**Texte proposé**
Le Quotidien illustré - Monday, April 8, 1895

Londres. -- C'est à l'hôtel Cadogan, de Sloane street, que M. Oscar Wilde a été arrêté vendredi, vers six heures du soir, en vertu d'un mandat de sir John Bridge, président du tribunal de Bow street.

M. Wilde se trouvait en compagnie des deux fils du marquis, lord Douglas de Hawick (le fils aîné et héritier depuis la mort de lord Drumlenrig) et lord Alfred Douglas. Il était étendu sur une chaise longue et fumait. Quand un des détectives lui eut expliqué l'objet de sa visite, il demanda ce qu'on allait faire de lui:

«-- Vous conduire à Scotland-Yard. -- Serai-je gardé toute la nuit dans une cellule? -- Oui. -- Pourrai-je fournir une caution? -- Ce n'est pas à moi à vous le dire. -- Fumer? -- Nous ne le savons pas.»

(Données pour repérer les éléments affichés)

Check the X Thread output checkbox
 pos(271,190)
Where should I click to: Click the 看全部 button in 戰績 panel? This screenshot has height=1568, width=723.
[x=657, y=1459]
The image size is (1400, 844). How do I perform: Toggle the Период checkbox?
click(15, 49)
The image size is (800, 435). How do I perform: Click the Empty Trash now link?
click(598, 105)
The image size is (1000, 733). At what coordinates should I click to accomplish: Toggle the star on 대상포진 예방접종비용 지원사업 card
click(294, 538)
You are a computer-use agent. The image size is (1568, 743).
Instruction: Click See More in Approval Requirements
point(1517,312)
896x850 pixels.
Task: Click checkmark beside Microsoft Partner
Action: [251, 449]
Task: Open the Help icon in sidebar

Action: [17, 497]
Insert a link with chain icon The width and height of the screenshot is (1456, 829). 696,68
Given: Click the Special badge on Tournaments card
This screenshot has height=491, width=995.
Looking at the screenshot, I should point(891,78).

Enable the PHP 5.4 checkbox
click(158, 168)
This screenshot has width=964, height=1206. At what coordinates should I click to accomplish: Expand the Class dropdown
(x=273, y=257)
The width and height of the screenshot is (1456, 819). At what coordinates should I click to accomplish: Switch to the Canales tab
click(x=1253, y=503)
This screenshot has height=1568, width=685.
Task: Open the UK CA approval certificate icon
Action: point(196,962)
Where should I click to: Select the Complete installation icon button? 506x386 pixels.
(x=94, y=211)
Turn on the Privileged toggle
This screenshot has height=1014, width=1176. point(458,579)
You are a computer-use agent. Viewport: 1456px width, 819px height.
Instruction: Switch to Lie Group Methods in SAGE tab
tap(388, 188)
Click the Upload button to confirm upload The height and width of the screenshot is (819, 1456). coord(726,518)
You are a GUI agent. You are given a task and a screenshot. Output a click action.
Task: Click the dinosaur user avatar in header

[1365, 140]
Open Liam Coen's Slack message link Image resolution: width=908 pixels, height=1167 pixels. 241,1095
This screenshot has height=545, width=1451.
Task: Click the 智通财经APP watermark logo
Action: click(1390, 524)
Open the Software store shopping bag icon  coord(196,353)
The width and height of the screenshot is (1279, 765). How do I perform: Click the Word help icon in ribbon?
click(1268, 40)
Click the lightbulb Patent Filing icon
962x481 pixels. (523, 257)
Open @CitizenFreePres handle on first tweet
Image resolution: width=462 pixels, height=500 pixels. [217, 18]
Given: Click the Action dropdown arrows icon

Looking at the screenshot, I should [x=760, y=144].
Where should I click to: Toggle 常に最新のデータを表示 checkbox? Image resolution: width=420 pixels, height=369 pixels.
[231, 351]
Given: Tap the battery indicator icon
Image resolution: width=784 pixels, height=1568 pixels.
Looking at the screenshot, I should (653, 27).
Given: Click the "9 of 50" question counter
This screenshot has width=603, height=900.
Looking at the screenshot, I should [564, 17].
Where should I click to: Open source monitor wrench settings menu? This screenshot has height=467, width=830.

**Consigne**
Recopiez le passage de l'article sur l'arrestation d'Oscar Wilde qui va de « Le Quotidien illustré » jusqu'à « de Bow street. ». Ces données forment un ensemble à part, indépendant du texte.

**Réponse attendue**
Le Quotidien illustré - Monday, April 8, 1895

Londres. -- C'est à l'hôtel Cadogan, de Sloane street, que M. Oscar Wilde a été arrêté vendredi, vers six heures du soir, en vertu d'un mandat de sir John Bridge, président du tribunal de Bow street.